Interface element records:

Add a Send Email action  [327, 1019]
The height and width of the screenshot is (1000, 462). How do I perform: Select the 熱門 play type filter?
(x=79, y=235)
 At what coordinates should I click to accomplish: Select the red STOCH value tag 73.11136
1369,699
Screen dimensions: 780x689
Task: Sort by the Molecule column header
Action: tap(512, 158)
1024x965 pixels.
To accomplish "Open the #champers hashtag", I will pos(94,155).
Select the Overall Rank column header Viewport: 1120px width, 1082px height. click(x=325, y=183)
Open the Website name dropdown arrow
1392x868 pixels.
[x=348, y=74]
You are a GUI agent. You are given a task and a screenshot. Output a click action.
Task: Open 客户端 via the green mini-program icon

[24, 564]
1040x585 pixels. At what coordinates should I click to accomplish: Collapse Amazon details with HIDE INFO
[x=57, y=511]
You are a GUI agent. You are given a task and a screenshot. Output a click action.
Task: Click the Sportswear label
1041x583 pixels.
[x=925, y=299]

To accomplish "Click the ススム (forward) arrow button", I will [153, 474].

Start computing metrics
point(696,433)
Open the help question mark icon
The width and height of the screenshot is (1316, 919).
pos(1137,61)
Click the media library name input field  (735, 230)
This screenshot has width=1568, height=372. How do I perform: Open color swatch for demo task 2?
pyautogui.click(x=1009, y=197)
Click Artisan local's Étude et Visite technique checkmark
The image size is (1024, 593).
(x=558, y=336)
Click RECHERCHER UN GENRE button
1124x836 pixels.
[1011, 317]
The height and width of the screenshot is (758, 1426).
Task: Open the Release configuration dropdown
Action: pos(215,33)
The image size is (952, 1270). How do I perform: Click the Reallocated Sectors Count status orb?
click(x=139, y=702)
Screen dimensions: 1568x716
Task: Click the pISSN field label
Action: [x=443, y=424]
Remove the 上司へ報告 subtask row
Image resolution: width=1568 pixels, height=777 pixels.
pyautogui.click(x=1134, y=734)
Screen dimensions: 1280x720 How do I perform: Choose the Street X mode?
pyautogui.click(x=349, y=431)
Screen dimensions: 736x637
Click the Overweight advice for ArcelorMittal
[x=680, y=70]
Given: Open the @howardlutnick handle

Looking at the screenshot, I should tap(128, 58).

Exercise brief: Rewrite all of the entries above, swapping each occurrence of "How do I perform" for "How can I carry out" and keeping every other line unchanged.

Exercise response:
Add a Send Email action  [327, 1019]
The height and width of the screenshot is (1000, 462). How can I carry out: Select the 熱門 play type filter?
(x=79, y=235)
 At what coordinates should I click to accomplish: Select the red STOCH value tag 73.11136
1369,699
Screen dimensions: 780x689
Task: Sort by the Molecule column header
Action: tap(512, 158)
1024x965 pixels.
To accomplish "Open the #champers hashtag", I will pos(94,155).
Select the Overall Rank column header Viewport: 1120px width, 1082px height. click(x=325, y=183)
Open the Website name dropdown arrow
1392x868 pixels.
[x=348, y=74]
You are a GUI agent. You are given a task and a screenshot. Output a click action.
Task: Open 客户端 via the green mini-program icon

[24, 564]
1040x585 pixels. At what coordinates should I click to accomplish: Collapse Amazon details with HIDE INFO
[x=57, y=511]
You are a GUI agent. You are given a task and a screenshot. Output a click action.
Task: Click the Sportswear label
1041x583 pixels.
[x=925, y=299]

To accomplish "Click the ススム (forward) arrow button", I will [153, 474].

Start computing metrics
point(696,433)
Open the help question mark icon
The width and height of the screenshot is (1316, 919).
pos(1137,61)
Click the media library name input field  (735, 230)
This screenshot has width=1568, height=372. How can I carry out: Open color swatch for demo task 2?
pyautogui.click(x=1009, y=197)
Click Artisan local's Étude et Visite technique checkmark
The image size is (1024, 593).
(x=558, y=336)
Click RECHERCHER UN GENRE button
1124x836 pixels.
[1011, 317]
The height and width of the screenshot is (758, 1426).
Task: Open the Release configuration dropdown
Action: pos(215,33)
The image size is (952, 1270). How can I carry out: Click the Reallocated Sectors Count status orb?
click(x=139, y=702)
Screen dimensions: 1568x716
Task: Click the pISSN field label
Action: [x=443, y=424]
Remove the 上司へ報告 subtask row
Image resolution: width=1568 pixels, height=777 pixels.
pyautogui.click(x=1134, y=734)
Screen dimensions: 1280x720 How can I carry out: Choose the Street X mode?
pyautogui.click(x=349, y=431)
Screen dimensions: 736x637
Click the Overweight advice for ArcelorMittal
[x=680, y=70]
Given: Open the @howardlutnick handle

Looking at the screenshot, I should tap(128, 58).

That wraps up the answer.